Is the fidget spinner craze finally over?

Cindy Huff, Columnist

The fidget spinner craze has taken over.

Every store seems to have fidget spinners. They come in several different colors from dark orange to multi-color to purples, and some of them even light up.

Recently I found myself asking, “What use, if any, does a fidget spinner have and what is the science behind it?”

I have read many online articles about the fidget spinner, and it seems like they are used to help people who fidget. This includes people who bite their nails, tap pencils or curl their hair around their fingers, like we all do at various times in our lives when we are nervous or anxious.

The fidget spinner looks similar to a 3-prong fan blade. It is meant to occupy your hands by spinning it and thereby keeping you from fidgeting.

I wondered if this spinner was all it was cracked up to be, so I decided to buy one and test it out myself.

When I went to the store to purchase mine I had a hard time picking out the color because there were so many from the shiny gold one for $15.00 to the plain black one at $7.95. A bright red one caught my eye and, since it was cheaper than the rest at $5.95, I bought it.

I was anxious on the ride home; I could not wait to try out my very own fidget spinner. I put it between my fingers and gave it a spin.

It made a whirring sound while it was spinning and then slowed down so that I had to spin it again. I tried it out on the coffee table, the kitchen table and the top of the microwave. It did not do anything spectacular except whirl.

I decided that the science behind the fidget spinner is simple: you will not fidget, as long as your brain is occupied with watching the ritual of the spinning motion. This is because rituals can sometimes offer comfort in predictability, as well as a kind of familiarity and structure that is sometimes absent in our daily lives.

In the meantime, if you do not own a fidget spinner, do not despair.
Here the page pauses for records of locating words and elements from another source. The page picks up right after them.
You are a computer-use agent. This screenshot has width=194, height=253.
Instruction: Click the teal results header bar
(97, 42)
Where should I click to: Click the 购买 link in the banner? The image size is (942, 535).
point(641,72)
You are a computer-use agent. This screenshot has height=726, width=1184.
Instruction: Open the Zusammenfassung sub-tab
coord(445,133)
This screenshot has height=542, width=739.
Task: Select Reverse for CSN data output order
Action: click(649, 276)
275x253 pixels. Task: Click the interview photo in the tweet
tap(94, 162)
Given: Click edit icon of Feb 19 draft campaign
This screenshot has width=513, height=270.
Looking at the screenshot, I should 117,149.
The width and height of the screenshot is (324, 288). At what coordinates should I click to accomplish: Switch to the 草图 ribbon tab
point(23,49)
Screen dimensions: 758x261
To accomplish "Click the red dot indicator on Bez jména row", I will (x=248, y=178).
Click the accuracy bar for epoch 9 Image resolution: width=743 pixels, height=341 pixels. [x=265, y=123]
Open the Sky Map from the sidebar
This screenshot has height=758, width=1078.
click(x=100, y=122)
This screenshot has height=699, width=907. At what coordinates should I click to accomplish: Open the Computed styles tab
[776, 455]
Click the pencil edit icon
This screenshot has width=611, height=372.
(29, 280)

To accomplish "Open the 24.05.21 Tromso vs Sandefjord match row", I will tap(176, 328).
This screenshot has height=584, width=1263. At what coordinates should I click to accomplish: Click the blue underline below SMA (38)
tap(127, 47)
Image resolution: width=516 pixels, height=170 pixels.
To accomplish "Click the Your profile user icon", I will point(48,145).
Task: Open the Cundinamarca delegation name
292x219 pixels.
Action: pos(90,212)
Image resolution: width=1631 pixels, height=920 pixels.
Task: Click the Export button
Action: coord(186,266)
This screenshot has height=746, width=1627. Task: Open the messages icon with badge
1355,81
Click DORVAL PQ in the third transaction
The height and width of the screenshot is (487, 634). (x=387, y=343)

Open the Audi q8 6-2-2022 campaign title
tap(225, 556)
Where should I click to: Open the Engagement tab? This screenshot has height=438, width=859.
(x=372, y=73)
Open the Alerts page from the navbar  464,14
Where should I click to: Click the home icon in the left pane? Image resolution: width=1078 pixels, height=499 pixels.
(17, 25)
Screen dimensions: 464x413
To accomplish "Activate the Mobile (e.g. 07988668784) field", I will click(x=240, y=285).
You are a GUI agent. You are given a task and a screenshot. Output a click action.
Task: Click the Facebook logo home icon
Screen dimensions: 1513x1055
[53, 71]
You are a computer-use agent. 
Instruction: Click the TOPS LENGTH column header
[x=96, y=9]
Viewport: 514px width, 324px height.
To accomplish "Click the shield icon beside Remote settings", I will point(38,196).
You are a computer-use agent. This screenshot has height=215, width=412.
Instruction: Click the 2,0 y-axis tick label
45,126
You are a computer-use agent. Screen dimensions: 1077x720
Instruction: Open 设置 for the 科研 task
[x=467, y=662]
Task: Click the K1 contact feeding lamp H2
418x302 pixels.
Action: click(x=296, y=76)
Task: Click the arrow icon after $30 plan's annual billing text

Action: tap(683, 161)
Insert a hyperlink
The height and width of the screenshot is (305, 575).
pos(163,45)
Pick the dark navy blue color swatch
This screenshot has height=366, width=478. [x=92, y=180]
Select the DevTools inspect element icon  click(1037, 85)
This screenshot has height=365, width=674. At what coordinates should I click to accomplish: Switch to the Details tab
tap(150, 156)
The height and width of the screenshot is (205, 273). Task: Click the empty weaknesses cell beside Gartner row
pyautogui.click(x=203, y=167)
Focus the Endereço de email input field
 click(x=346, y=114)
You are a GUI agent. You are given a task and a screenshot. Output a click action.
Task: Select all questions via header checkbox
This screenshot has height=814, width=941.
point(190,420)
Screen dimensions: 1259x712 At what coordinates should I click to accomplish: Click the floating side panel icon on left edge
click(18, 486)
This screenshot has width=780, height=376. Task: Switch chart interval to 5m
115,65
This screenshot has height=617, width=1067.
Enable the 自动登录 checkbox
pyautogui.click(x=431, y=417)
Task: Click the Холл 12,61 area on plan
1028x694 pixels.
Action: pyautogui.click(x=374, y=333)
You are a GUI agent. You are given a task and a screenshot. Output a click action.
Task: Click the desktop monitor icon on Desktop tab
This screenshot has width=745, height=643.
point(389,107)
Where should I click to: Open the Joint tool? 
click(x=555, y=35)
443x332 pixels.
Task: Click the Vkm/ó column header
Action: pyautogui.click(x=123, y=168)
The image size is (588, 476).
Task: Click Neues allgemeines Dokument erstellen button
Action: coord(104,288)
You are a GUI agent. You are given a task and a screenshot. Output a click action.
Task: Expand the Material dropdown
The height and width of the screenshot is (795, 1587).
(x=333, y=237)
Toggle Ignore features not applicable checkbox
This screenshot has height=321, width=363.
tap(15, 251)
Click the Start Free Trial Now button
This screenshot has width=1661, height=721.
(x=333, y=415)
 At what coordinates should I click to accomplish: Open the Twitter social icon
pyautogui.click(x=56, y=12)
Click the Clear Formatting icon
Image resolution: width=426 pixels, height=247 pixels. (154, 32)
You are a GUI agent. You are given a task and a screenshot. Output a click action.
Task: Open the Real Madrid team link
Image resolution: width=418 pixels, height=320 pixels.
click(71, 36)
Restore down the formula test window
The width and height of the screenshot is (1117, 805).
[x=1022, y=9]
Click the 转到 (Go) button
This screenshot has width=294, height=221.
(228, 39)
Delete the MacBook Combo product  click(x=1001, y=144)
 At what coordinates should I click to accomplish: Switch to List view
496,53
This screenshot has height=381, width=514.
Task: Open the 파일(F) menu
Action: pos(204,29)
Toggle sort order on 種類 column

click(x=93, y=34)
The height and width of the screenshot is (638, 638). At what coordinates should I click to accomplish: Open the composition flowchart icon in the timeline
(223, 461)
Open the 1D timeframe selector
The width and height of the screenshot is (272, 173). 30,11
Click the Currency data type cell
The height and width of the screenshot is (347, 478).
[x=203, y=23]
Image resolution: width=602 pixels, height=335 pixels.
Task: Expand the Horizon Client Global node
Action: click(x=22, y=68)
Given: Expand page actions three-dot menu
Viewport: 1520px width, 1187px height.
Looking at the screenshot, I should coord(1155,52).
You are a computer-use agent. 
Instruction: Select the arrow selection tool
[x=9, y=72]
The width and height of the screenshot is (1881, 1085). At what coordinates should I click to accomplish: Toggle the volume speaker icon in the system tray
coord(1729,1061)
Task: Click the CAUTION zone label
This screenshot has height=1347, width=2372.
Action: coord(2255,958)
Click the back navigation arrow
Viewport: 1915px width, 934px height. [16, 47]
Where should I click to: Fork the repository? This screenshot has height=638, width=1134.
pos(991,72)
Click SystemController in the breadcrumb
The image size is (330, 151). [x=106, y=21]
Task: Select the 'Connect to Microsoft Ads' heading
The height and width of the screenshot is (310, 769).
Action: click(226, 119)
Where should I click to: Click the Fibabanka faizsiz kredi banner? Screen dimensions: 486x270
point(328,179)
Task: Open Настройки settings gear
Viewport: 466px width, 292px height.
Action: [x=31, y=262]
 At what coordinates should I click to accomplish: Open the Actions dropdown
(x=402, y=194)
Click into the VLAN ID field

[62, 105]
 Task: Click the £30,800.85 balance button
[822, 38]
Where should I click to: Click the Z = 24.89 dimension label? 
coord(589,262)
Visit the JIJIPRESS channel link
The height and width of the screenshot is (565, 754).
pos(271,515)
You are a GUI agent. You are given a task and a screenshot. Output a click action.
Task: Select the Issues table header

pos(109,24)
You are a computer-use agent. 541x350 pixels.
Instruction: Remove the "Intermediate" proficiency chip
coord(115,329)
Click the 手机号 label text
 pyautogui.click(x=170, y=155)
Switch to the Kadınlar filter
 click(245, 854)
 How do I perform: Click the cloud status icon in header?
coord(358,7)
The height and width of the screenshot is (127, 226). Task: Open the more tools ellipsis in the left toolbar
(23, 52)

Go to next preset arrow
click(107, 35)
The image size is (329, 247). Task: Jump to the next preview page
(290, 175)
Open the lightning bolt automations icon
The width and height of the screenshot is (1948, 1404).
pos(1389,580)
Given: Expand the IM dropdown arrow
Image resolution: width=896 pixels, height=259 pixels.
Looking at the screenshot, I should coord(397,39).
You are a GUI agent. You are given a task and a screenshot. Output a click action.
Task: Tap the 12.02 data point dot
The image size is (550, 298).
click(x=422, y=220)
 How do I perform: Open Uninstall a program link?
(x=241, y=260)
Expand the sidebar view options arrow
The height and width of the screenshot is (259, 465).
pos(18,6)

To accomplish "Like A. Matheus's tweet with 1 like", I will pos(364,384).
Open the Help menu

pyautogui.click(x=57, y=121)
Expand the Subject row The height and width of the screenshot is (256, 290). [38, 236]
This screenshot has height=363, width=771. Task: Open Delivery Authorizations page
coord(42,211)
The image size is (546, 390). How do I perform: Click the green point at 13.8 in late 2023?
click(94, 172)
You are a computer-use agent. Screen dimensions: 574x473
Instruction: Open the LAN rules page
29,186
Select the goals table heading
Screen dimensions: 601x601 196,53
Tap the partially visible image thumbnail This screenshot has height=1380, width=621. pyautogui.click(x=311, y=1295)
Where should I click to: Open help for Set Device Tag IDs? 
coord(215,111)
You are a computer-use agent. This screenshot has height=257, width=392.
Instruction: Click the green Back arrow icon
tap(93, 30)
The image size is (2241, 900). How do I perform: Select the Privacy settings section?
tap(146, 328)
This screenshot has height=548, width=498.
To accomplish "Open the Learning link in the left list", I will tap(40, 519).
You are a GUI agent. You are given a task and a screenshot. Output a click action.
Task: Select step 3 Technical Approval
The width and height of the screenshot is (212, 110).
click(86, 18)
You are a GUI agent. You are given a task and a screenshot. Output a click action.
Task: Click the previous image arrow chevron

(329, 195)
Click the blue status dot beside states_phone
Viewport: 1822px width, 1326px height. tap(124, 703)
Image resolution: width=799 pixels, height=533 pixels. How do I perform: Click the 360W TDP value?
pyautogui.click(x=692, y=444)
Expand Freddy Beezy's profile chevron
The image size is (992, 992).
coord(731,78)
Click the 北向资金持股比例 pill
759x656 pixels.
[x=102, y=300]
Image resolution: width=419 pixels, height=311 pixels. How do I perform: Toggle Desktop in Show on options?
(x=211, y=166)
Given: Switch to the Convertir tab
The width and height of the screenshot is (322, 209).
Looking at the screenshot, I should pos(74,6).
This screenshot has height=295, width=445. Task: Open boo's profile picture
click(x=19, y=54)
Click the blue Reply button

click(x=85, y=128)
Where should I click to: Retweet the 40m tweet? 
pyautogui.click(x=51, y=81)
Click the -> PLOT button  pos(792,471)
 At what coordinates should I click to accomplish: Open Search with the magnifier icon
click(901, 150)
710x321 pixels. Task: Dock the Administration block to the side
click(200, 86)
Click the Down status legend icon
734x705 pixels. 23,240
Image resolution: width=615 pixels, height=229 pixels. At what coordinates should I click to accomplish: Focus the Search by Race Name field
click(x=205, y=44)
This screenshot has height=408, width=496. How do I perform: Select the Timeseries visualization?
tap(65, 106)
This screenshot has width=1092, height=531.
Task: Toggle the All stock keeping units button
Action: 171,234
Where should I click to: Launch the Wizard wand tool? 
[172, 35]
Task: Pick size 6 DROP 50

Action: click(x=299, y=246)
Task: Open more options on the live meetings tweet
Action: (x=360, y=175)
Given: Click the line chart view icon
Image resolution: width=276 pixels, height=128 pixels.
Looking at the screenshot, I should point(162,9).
I still think it is fine to fidget once in a while.

Scribbling and drawing pictures while listening to a lecture may actually assist us with our cognitive abilities and help us remember more of the lecture.

If twirling your hair around your finger helps ease your anxiety of taking a test, by all means, go for it.

We are all human and we are all going to fidget sometimes, it is a fact of life. We all do not really need a fidget spinner, do we?